Second, different sex-specific pressures may cause sexual size dimorphism, e.g. polygynous or promiscuous mating systems without paternal care [7, 14, 17]. This hypothesis includes both the smaller females and the larger males in sexual selection. According to this hypothesis, males prefer a larger body size to compete with other males for mating with females, and females do not need as much energy for daily maintenance as males do, but rather consume energy for rearing. In the case of males, they need much more energy for dominance and mobility [7]. In this case, we need to understand whether males participate in rearing or not. For the Korean otter, studies on the rearing of wild populations have not been conducted, but there is one very valuable study of rearing in captured otter individuals [9]. This study was basically designed to explore the possibility of artificial breeding for a pair of rescued otters. According to the study, the female gave birth to two litters, and Kang could observe that the male has no role in rearing despite being a father, and the young were nurtured entirely by the female. The male was alerted, prevented, and attacked by the female whenever he approached his cubs. This is a good example of sex-specific pressure being respectively applied to males and females, and it provides significant information in verifying the breeding system of the Eurasian otter.
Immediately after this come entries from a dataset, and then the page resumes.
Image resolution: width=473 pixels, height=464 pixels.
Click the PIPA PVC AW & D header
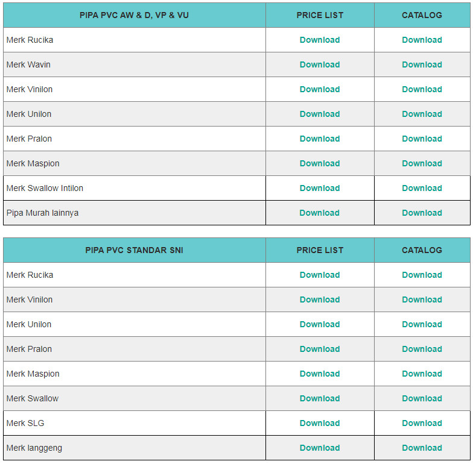(x=134, y=15)
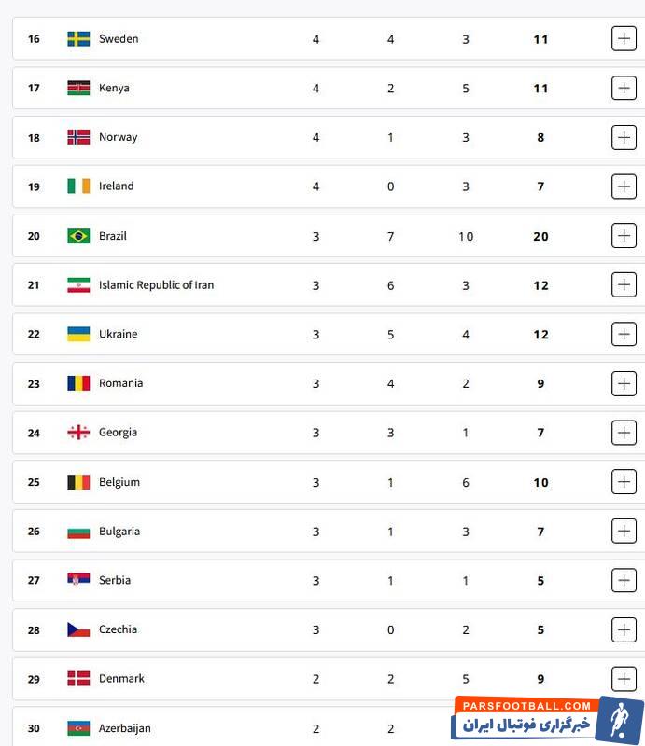Click Ukraine's flag icon
The image size is (645, 746).
78,334
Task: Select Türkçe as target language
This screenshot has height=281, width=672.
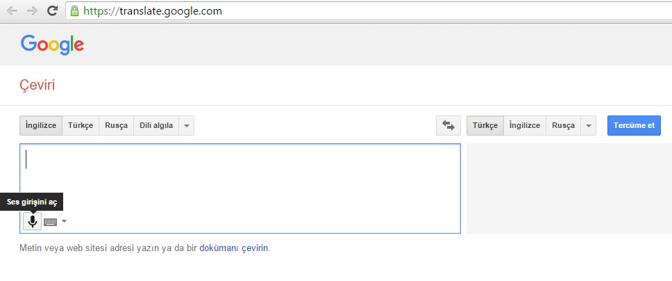Action: click(x=485, y=125)
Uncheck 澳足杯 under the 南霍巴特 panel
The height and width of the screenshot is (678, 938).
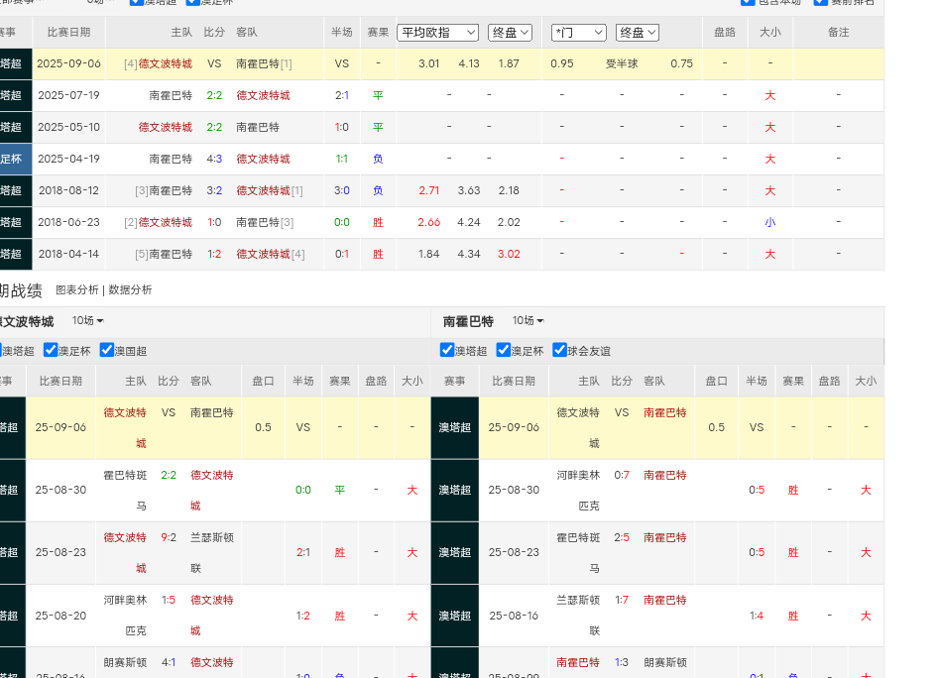click(x=504, y=350)
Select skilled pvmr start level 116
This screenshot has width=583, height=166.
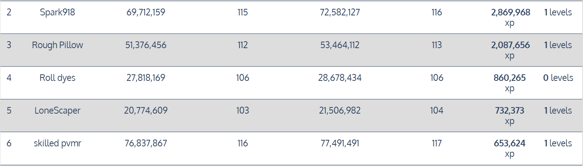point(243,143)
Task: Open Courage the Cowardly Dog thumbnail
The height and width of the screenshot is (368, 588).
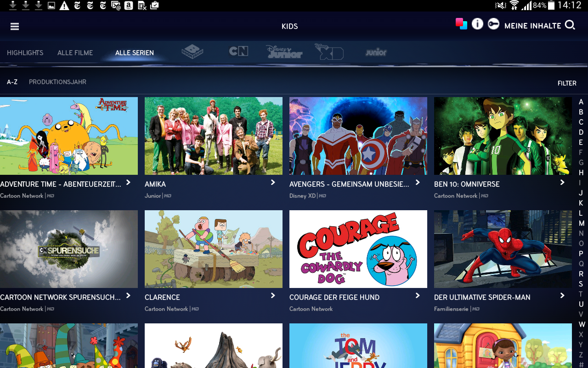Action: (358, 249)
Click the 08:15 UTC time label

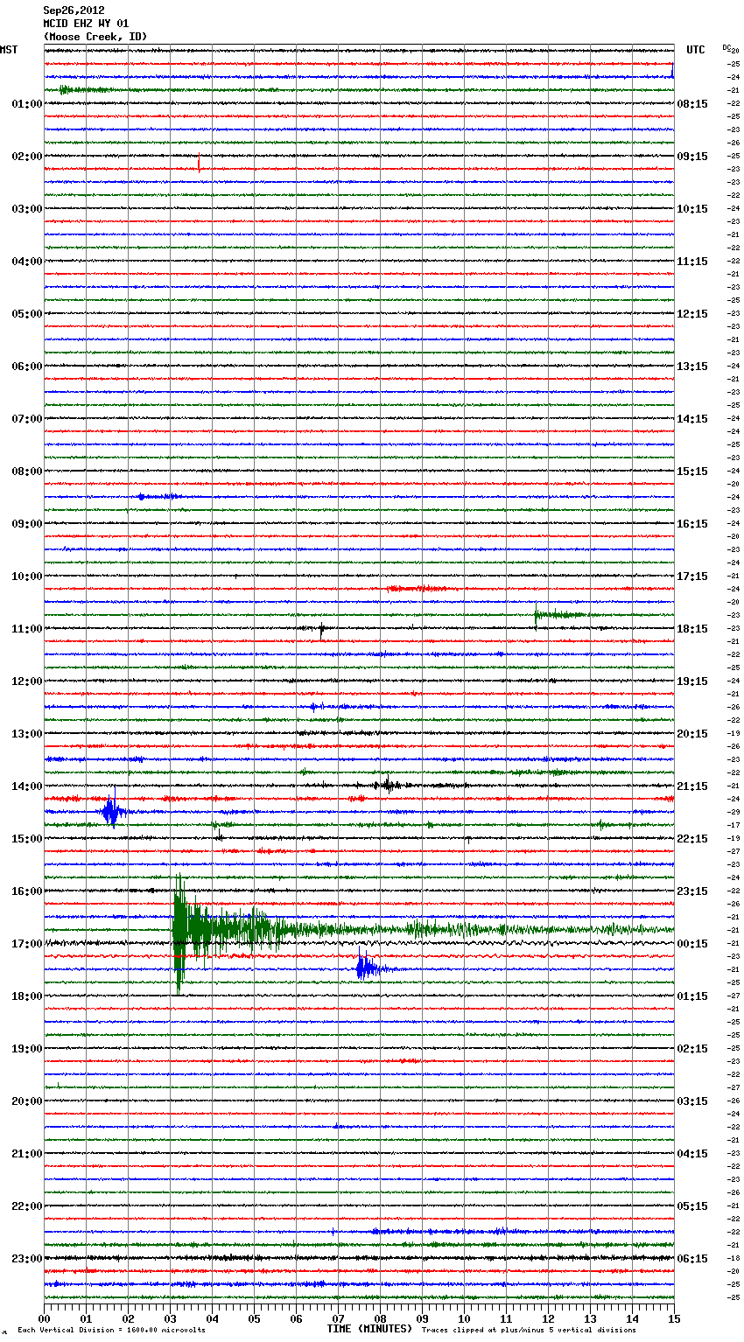(x=692, y=104)
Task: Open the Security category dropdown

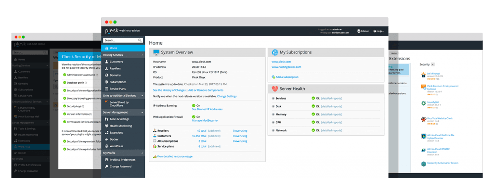Action: pyautogui.click(x=433, y=64)
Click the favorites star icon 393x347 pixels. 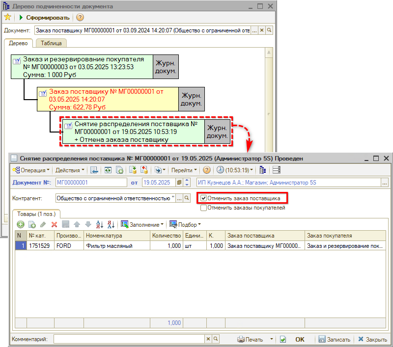7,18
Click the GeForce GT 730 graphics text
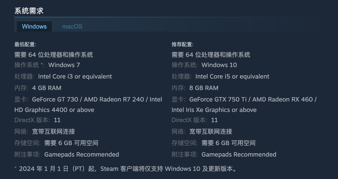This screenshot has height=179, width=338. [55, 99]
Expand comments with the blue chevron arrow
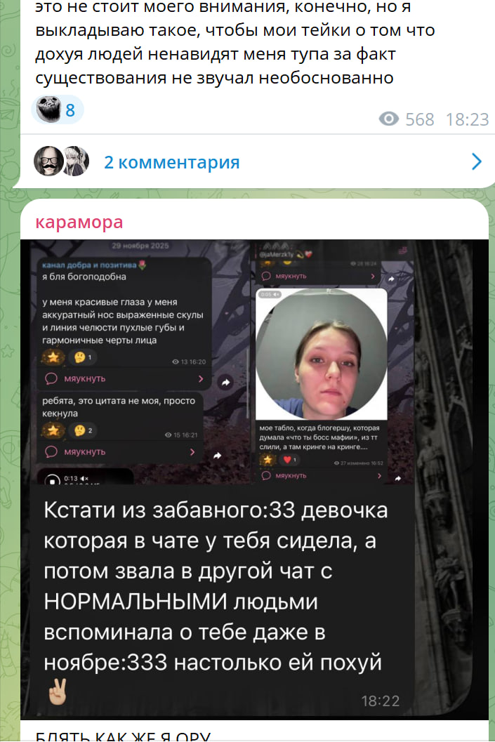 (477, 162)
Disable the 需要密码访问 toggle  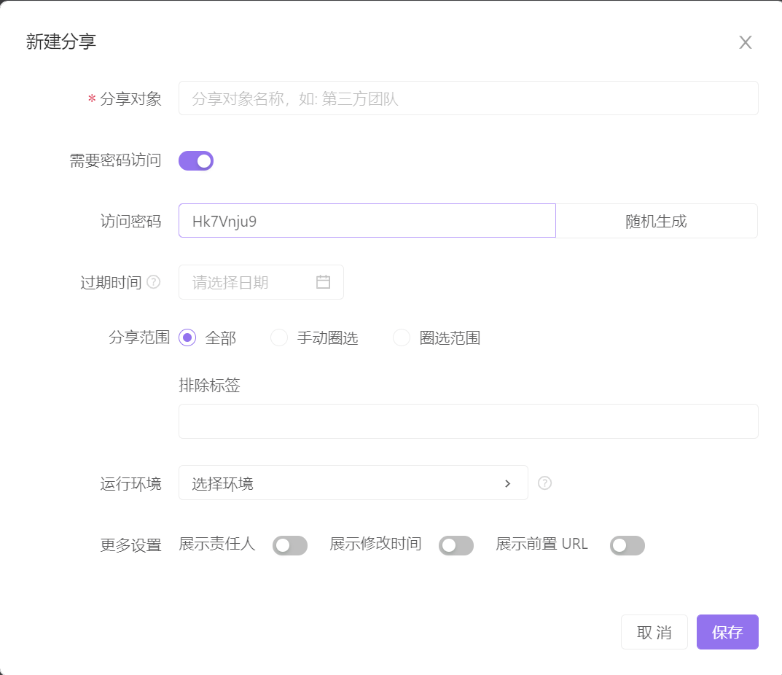coord(195,160)
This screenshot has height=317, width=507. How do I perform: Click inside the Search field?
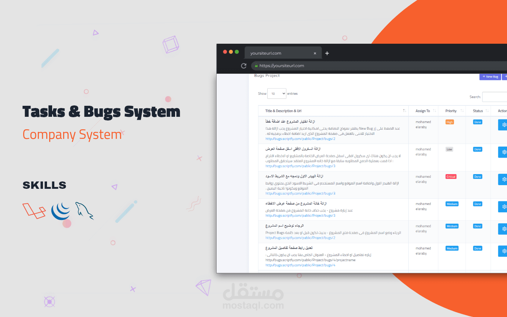(495, 97)
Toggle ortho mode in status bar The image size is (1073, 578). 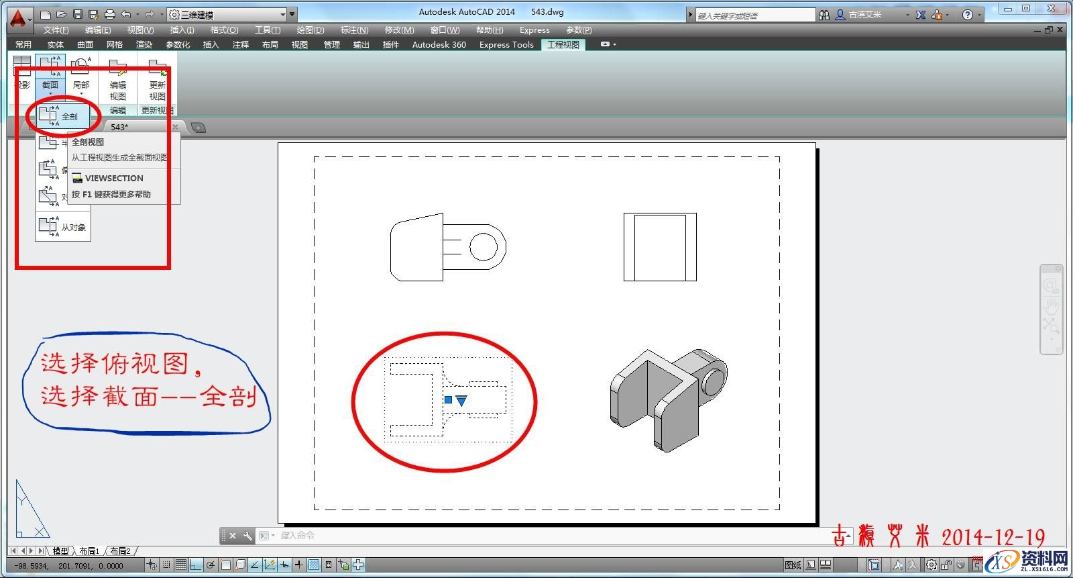click(195, 565)
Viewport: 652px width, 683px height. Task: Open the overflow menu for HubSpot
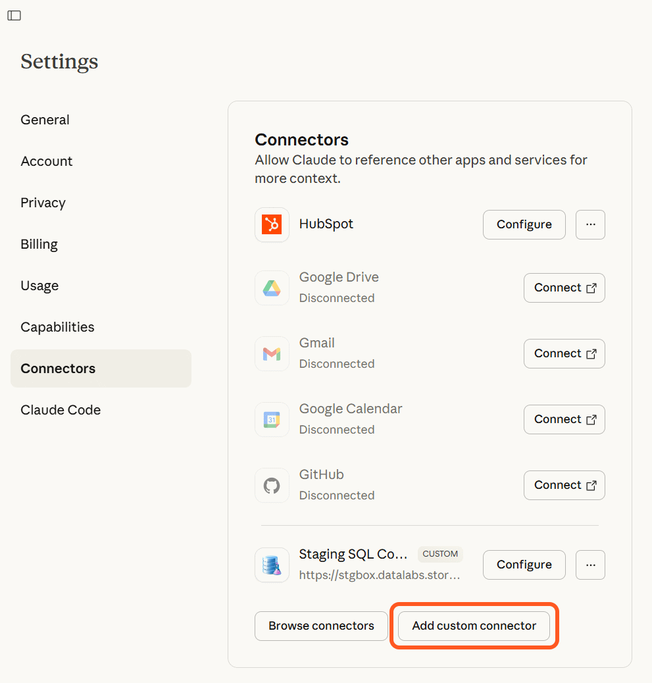590,224
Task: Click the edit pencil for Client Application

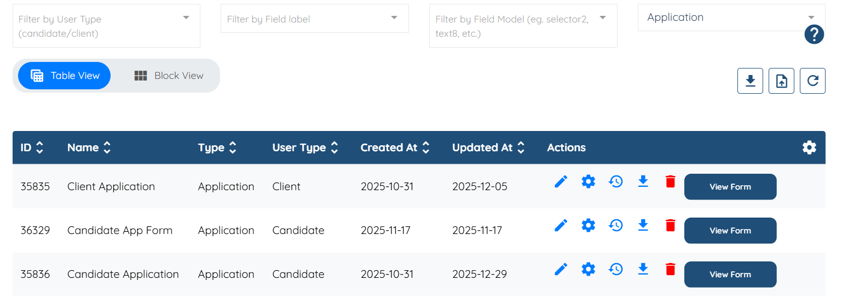Action: click(x=561, y=181)
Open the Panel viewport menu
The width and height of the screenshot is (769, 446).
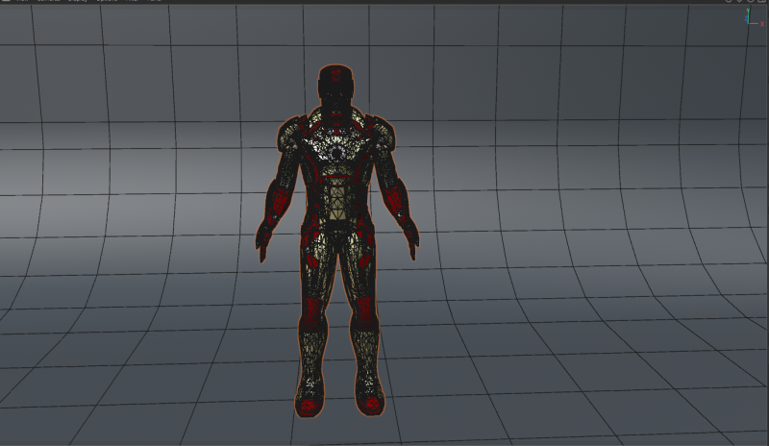tap(154, 1)
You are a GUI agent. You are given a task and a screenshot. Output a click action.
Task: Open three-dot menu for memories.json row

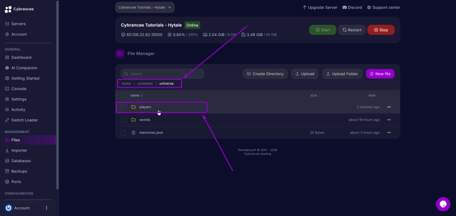(x=389, y=132)
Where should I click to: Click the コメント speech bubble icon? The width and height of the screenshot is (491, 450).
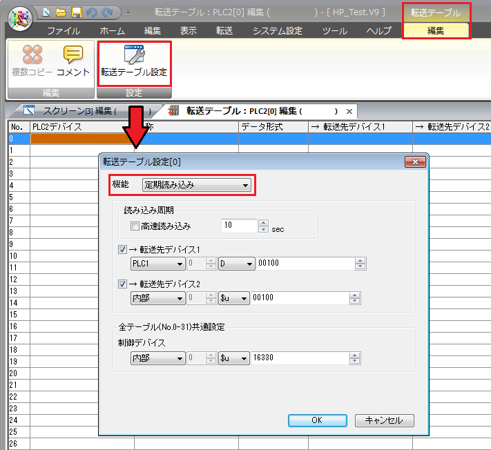73,55
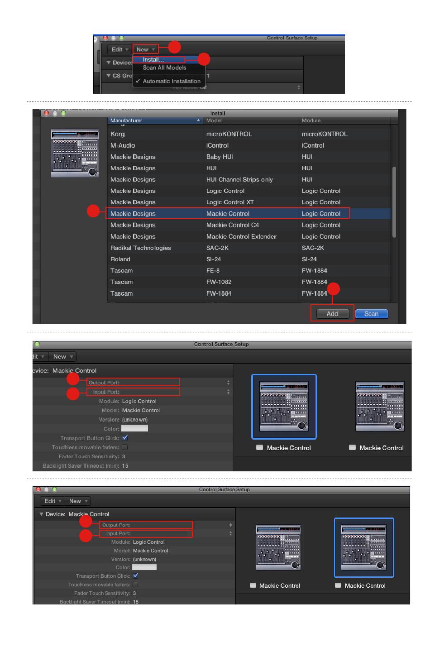
Task: Open the Edit dropdown in the top window
Action: (x=120, y=49)

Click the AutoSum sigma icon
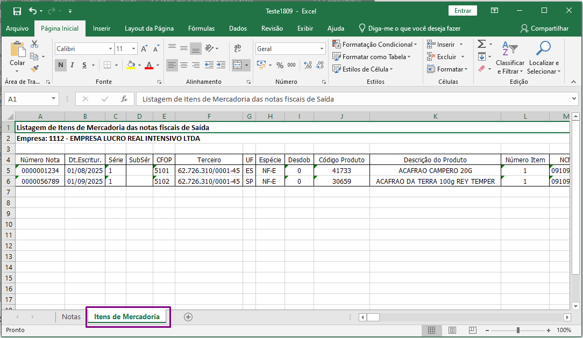click(x=481, y=45)
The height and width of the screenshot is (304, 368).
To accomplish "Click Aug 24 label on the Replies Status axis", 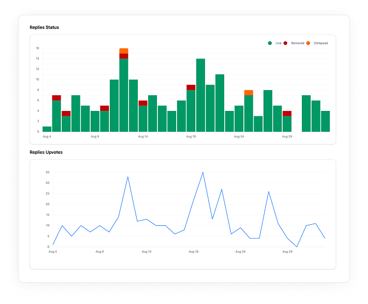I will coord(239,137).
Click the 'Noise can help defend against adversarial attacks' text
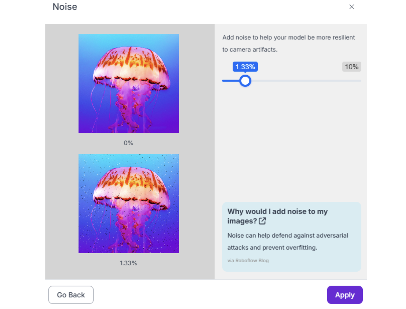406x309 pixels. point(287,235)
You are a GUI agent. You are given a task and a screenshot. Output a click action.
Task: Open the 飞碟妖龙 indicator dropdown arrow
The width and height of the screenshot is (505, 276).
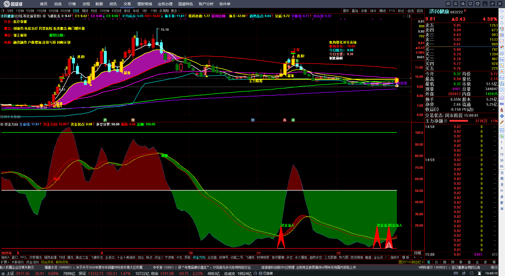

In this study, we obtained linear morphological data from 32 Eurasian otters living in the Korean peninsula in addition to the geometric morphometric information from a previous study [10]. This study used linear measurement methods to analyze sexual size dimorphism, but Lau’s study used geometric morphometrics for SSD [10]. Although the methodologies of the two studies are different, the results are generally consistent with each other and suggest similar conclusions that feeding habits may be a major cause. Although we discussed why the Eurasian otter develops sexual size dimorphism and the reason for why this is with some hypotheses reported by researchers, it is still unclear. Even Erlinge (1979) and Wiig (1986) referenced that these hypotheses could not explain adequately the sexual size dimorphism in the family Mustelidae [7, 24]. Therefore, we need a set of long-term, comprehensive, and systematic research plans for wild Eurasian otter monitoring in order to be able to establish the hypotheses fully.

The results of this study will provide fundamental and valuable information for conservation of Eurasian otters living in Korea, which are designated a Natural Monument (No. 330) and are protected by the Korean government as an Endangered Wild Species (Category I). With an accumulation of measurement data and further studies, i.e., growth rate of skull morphology, age determination for sexual maturation, and regional variation in morphology, these data would suggest a perception for management and conservation of this species.